Appco Pharma LLC's Recurring Regulatory Non-Compliance: A Pattern of Risk
This Prazosin Hydrochloride recall is not an isolated incident but rather indicative of a concerning pattern in Appco Pharma LLC's regulatory compliance history. Our intelligence reveals two prior significant Class II recalls. On January 15, 2020, Appco Pharma faced an FDA Class II recall for its Ranitidine Capsules, also due to NDMA impurity and cGMP failures. More recently, on January 29, 2025, the company initiated a recall for Venlafaxine, again signaling recurring quality control challenges. This history of repeated cGMP deviations and nitrosamine-related impurity issues strongly suggests systemic deficiencies in Appco Pharma's quality management systems rather than isolated manufacturing errors. For regulatory affairs heads, this pattern elevates the risk profile of any product associated with Appco Pharma LLC, necessitating enhanced due diligence and potentially more frequent audits. Supply chain VPs must recognize that relying on a manufacturer with such a track record introduces significant operational and reputational risk. This trend indicates that previous corrective actions may have been insufficient or inadequately implemented, suggesting a higher likelihood of future compliance issues and potential for escalated FDA enforcement actions.
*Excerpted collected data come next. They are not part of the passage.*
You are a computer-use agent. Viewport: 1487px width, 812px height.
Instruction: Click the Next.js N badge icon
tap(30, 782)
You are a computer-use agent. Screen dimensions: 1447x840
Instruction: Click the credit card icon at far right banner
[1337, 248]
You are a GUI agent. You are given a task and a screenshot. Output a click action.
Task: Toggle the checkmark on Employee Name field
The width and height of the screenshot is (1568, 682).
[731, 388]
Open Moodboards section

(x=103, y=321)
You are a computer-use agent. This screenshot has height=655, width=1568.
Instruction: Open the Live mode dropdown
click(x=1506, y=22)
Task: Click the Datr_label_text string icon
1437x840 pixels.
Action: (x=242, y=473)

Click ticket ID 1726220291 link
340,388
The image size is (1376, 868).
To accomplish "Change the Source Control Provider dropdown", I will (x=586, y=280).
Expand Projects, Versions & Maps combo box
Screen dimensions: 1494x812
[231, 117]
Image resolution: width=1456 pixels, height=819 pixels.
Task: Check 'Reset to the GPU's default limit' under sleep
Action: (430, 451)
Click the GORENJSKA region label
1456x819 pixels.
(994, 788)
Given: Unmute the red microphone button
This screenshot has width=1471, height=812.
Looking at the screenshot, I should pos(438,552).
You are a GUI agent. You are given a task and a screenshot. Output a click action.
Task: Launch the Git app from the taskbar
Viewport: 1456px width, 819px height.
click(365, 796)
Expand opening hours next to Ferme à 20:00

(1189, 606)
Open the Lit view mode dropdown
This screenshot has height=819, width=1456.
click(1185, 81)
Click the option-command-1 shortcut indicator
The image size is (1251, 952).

Remediation Pathways and Anticipated FDA Scrutiny for Appco Pharma LLC
The ongoing Class II recall for Prazosin Hydrochloride Capsules requires Appco Pharma LLC to implement comprehensive corrective and preventive actions (CAPA) to address the root cause of the N-nitroso-prazosin impurity C (NNP) and associated cGMP deviations. The FDA will closely monitor the effectiveness of the recall and Appco's remediation efforts. This typically involves identifying the source of the nitrosamine impurity – whether from raw materials, manufacturing processes, or degradation pathways – and implementing robust controls, including updated analytical methods and process validation. Failure to adequately address these issues could lead to further regulatory actions, such as additional Warning Letters, an Import Alert if international supply chains are involved, or even a consent decree, which would severely restrict their operations. For business development executives, this situation creates uncertainty regarding Appco Pharma LLC's long-term viability as a reliable supplier. Procurement directors should demand transparent and detailed updates on Appco's remediation plan, considering independent third-party audits to verify compliance. Regulatory affairs teams must prepare for potentially prolonged supply disruptions and increased compliance burdens if their organizations continue to source from Appco Pharma LLC, given the company's demonstrated history of recurring quality issues.